四、电镜标本的制备方法

1.固定同常规电镜一样,应用醛类和四氧化锇双固定,以维持细胞和组织的超威结构。有文献报告以4%的甲醛溶液在pH7.2的磷酸缓冲内,在0℃进行固定,并用四氧化锇作后固定,不会影响抗原的反应能力。高锰酸钾能使大部分抗原失去活性,一般不宜采用。另外,铁蛋白标记抗体的特点之一是分子量大。因此,如用于细胞表面抗原的定位研究,可将样品直接放入固定液,否则需采取适当的措施,打破细胞膜,增强细胞对标记抗体的通透性,常采取以下方法:

(1)冻融法:将小块组织或细胞经固定后,冻融一次,使细胞膜破裂,标记抗体能进入细胞内。

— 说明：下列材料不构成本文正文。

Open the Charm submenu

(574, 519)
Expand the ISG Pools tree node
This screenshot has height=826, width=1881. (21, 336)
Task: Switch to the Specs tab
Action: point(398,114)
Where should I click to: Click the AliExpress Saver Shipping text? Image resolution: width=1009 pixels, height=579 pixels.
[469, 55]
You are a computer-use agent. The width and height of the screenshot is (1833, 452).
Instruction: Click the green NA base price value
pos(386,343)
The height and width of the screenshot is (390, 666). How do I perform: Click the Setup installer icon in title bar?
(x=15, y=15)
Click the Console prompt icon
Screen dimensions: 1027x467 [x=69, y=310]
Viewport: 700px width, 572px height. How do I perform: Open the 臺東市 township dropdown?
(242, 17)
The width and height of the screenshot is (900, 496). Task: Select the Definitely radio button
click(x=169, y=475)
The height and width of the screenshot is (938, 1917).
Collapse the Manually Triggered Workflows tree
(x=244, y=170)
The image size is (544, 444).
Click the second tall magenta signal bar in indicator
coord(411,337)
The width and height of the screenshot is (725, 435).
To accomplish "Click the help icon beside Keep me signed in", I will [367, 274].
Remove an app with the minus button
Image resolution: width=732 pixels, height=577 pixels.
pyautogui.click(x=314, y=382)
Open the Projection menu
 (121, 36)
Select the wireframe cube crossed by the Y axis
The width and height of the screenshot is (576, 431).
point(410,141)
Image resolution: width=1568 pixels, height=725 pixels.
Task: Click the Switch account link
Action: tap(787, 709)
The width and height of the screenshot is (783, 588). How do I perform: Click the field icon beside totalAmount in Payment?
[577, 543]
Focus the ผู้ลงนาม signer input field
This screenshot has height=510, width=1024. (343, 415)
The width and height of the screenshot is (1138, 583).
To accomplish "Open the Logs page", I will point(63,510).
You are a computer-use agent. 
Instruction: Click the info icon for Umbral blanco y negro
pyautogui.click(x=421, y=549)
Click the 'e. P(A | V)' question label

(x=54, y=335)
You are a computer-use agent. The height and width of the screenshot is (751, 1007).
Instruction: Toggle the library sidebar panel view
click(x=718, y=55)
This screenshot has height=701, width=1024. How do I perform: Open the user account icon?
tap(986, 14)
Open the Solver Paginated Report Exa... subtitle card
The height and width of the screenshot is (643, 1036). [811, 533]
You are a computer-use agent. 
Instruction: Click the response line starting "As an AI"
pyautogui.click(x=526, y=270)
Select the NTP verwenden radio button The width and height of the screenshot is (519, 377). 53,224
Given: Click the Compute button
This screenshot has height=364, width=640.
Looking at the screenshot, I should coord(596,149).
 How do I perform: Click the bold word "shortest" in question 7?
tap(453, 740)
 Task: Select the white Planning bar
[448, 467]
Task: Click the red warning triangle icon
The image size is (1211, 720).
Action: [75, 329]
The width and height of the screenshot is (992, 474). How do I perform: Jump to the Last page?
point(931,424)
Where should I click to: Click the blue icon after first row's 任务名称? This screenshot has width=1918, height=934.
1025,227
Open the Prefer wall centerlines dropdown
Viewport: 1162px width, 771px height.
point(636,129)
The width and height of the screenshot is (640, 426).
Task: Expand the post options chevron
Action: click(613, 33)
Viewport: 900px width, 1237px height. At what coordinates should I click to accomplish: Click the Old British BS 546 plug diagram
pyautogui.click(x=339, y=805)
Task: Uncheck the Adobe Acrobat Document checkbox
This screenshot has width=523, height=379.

(2)冰冻切片法:固定后组织快速冷冻,切成10~15μm左右薄片,溶化的切片直接浸泡于铁蛋白标记抗体液中。

(3)有报道经戊干杯固定后,浸入4×10-3mol/L洋地黄皂甙液中1~2min,能有助于增强细胞膜的穿透性,使标记抗体液进入细胞内。

2.免疫反应处理常用包埋前染色,分直接法和间接法两种。在染色前,将组织切成约10~20μm厚的薄片。

(1)直接法:将薄片直接浸泡于标记抗体液中,室温或37℃作用1~2h或更长;缓冲液(有人提倡用冷缓冲液)浸漂,除去未结合的标记抗体溶液,然后转入常规双固定和电镜包埋。

(2)间接法:

①将组织切片浸于第一抗体液中,室温30~60min。

②以大量冷缓冲液充分搅拌洗涤,至少3次,每次30min。

③浸入铁蛋白标记抗体液中,室温30min。

④如②,用缓冲液充分洗涤后,可以自然沉淀或用离心方法捞取组织片。

⑤将离心沉淀小块,用四氧化锇固定30min。

⑥常规电镜脱水、包埋、切片、染色和观察。